Female cyclists have lower hospitalization rates, study finds
Of the 3,690 annual hospitalizations for cycling injuries, 76 per cent were men
More than three quarters of cyclists hospitalized for bike-related injuries were men, a new study has found.
"The extent of the difference was pretty striking," said Jessica Dennis, a University of Toronto PhD candidate and one of the researchers who worked on the study which was published in the weekly medical journal, The BMJ,
The joint study from the U of T and the University of British Columbia found that of the 3,690 annual hospitalizations for bicycling injuries among youths and adults, 76 per cent were men.
"Women were 50 per cent less likely to be injured to any body region and 60 per cent less likely when we were considering head injuries," said Dennis.
Female cyclists have overall lower hospitalization rates because they take fewer risks, the study states.

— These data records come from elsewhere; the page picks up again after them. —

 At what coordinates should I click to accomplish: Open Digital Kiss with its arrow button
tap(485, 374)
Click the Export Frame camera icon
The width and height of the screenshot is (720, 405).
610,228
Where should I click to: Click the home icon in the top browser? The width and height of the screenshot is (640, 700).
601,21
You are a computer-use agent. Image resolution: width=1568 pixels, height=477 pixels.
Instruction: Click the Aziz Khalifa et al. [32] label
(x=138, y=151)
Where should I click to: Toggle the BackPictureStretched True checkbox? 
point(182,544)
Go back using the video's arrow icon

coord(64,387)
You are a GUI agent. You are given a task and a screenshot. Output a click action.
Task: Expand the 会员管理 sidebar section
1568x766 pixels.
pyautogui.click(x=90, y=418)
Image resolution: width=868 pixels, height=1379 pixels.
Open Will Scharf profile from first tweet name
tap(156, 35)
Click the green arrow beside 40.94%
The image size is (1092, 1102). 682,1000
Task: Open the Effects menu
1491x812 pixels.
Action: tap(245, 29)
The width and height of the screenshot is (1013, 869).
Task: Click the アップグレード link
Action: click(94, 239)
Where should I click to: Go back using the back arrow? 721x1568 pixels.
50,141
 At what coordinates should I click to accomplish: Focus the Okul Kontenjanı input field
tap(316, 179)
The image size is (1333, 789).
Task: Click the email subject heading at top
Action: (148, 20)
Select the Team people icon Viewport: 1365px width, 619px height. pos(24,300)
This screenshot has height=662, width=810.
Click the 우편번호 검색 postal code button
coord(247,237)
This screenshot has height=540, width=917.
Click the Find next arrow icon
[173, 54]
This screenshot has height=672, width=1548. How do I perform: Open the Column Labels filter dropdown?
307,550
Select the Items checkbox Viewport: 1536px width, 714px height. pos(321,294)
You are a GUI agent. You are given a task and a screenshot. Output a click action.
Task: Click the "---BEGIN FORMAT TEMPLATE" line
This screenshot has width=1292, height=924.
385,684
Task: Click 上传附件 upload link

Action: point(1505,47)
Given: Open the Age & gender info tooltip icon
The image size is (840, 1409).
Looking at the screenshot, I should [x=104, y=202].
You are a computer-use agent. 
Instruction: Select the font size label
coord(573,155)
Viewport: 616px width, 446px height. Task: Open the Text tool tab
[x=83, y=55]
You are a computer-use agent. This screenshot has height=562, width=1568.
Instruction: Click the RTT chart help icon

"We know that women tend to ride a little more slowly, we know that women choose safer bike routes, they choose routes that have a designated bike lane, or a route that's separated from traffic," said Dennis.
"Men are idiots, women aren't," Davis Gravelsins said. "Men are more risk-taking, men are impetuous and silly. Women are more intelligent and safety-oriented."
Elsa Piersig agreed with Gravelsins, saying that her male counterparts "tend to be more aggressive."
"A lot of them don't follow the rules of the road and they do really dangerous things that cars don't expect. I've never seem women cyclists do that."
Men and women face similar risks, cyclist says
But Kathleen Tallon feels both genders are equally vulnerable on city roads.
"I try to be as safe as possible on the streets and I don't know if that has anything to do with me being a woman," she said. "I got my bell, my lights, my helmet, my eyes out, I keep space away from parked cars and I obey traffic lights."
Tallon said most of her cyclist friends are women and the majority wear helmets when riding.
While the researchers did not find a correlation between bike helmet legislation and injury rates, it did find that female cyclists tend to be more cautious.
"These choices women are making, we can promote them," said Dennis.
"But we need policy makers to really buy into these separated bike routes or designated bike lanes that are going to provide cyclists the means to cycle more like a woman."
The study recommends creating that bicycling infrastructure, as it's "a promising fit" for both sexes and is associated with a lower relative risk of injury.
Dennis says once that infrastructure exists it will be easier to promote the study's other finding that an increase in the proportion of commuters cycling lowers the risk of injury.
"For every one per cent in the proportion of commuters who are actually cyclists the risk of injuries was reduced by one third," said Dennis about the study's findings.